Een van de belangrijkste toepassingen van de gerund is om vergezeld te gaan van het werkwoord "estar" om te verwijzen naar een activiteit die gelijktijdig met een andere wordt uitgevoerd, en om vergezeld te gaan van actiewerkwoorden om de transmissiemodus te bereiken.
"Haar is aan het lopen Y aan het kijken het mobieltje".
"Haar studeren zingen gemakkelijker te onthouden ".
Het deelwoord is een werkwoord dat als bijvoeglijk naamwoord dient. Het vindt zijn oorsprong in de vervoeging van het voltooid deelwoord van het Latijn. In de Spaanse taal wordt het deelwoord altijd gepresenteerd als een passieve stem in de verleden tijd en wordt het gebruikt als een aanvulling om de perfecte vormen van vervoeging te bereiken..
Het werkwoord deelwoord, syntactisch gesproken, heeft ook enkele eigenschappen van bijvoeglijke naamwoorden, dus het kan de zelfstandige naamwoorden waarmee ze verwant zijn in zinnen veranderen.
In tegenstelling tot de infinitieve werkwoorden en gerunds, heeft het deelwoord werkwoord grammaticale ongelukken van geslacht en getal ontwikkeld, dat wil zeggen: mannelijk en vrouwelijk, meervoud en enkelvoud.
De geslachts- en getallenkwaliteiten van het deelwoord-woordwoord komen tot uiting in overeenstemming met het zelfstandig naamwoord dat het moet wijzigen, net zoals elk ander bijvoeglijk naamwoord zou doen. Enkele veel voorkomende vormen van werkwoordwoorden in het deelwoord zijn: "gezongen", "gezongen", "gevoeld", "gevoeld", "geliefd", "geliefd", "geleefd", "geleefd", onder andere..
De deelwoordwoordwoorden zijn gemakkelijk te herkennen omdat hun wortels vergezeld gaan van de morfemen "ad" (voor het eerste werkwoord dat eindigt op "ar") en "id" (voor het tweede en derde werkwoordsuitgang, "er" en "ir"), respectievelijk.
Beide gevallen gaan ook vergezeld van de morfemen "o" en "a", om het mannelijke en vrouwelijke geslacht aan te duiden.
"De afbrokkelend huis het maakte me bedroefd ".
"De vrachtwagen het was vervallen.
Volledige kennis van werkwoorden maakt een brede beheersing van de taal mogelijk, waardoor de communicatieve mogelijkheden van degenen die ze bestuderen toenemen.

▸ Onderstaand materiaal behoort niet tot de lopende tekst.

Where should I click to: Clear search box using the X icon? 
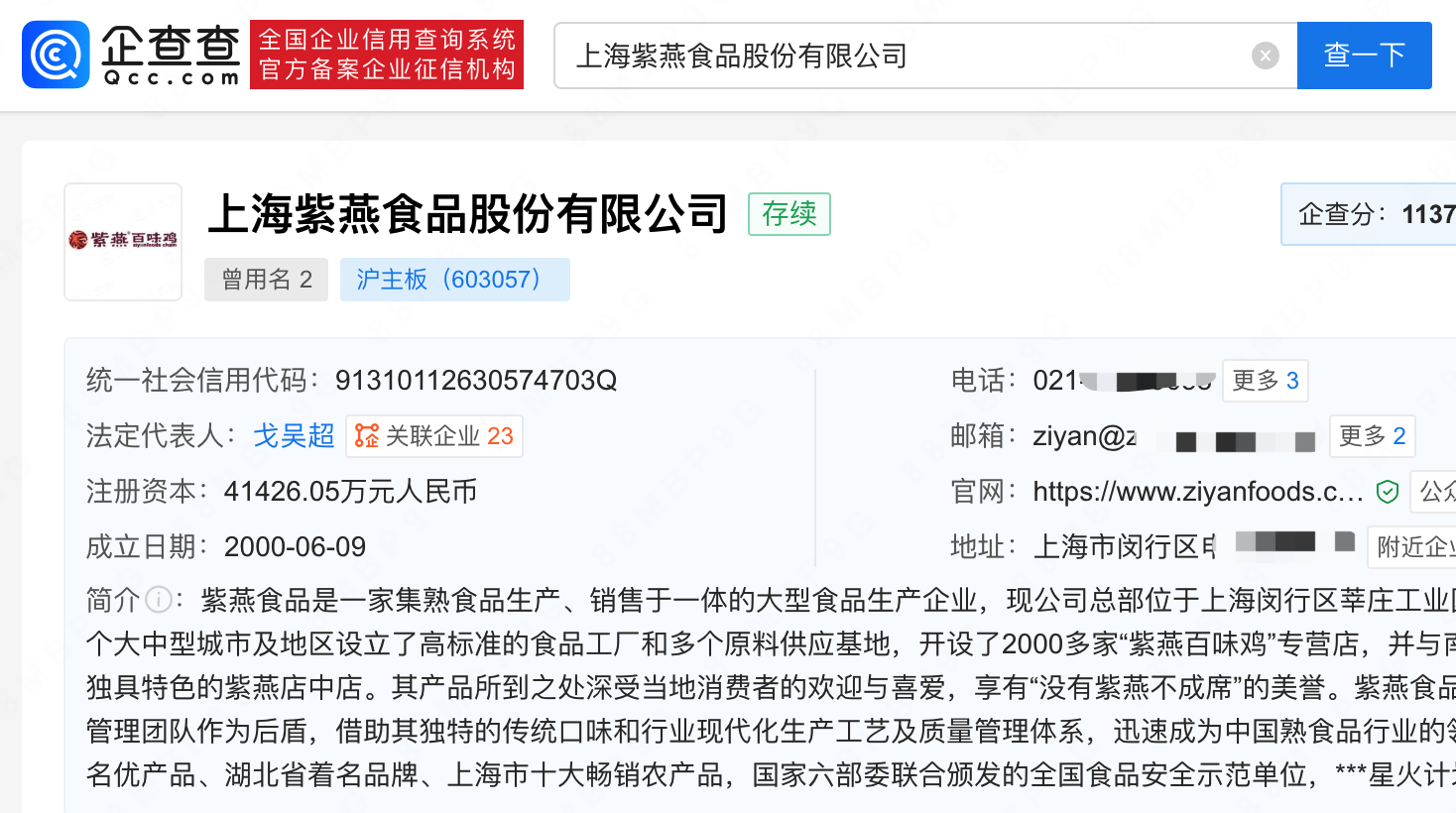click(x=1265, y=55)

Het werkwoord deelwoord, zoals hierboven vermeld, is de uitzondering op de regel in verschillende opzichten met betrekking tot de infinitief en het gerundium. Het deelwoord is de meest veelzijdige van de drie bestudeerde soorten woordwoorden.

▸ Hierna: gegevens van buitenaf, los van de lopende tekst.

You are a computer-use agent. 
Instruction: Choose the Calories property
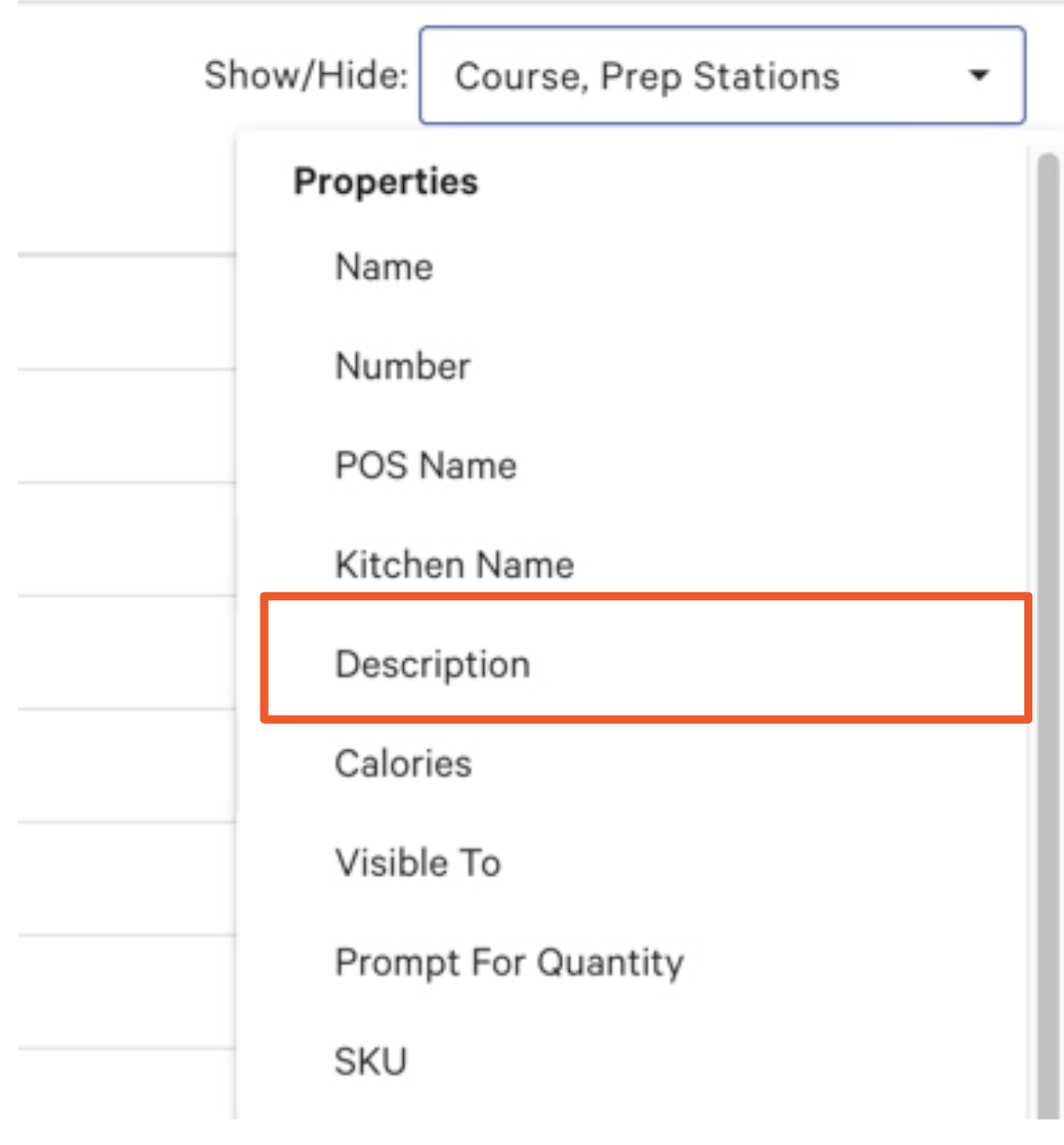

Verboids zijn een taalkundige hulpbron die een zorgvuldige studie vereist voor de juiste toepassing ervan. Ze vereisen tijd en toewijding en moeten niet lichtvaardig worden opgevat als je de Spaanse taal volledig onder de knie wilt krijgen.
Niemand heeft nog op dit artikel gereageerd.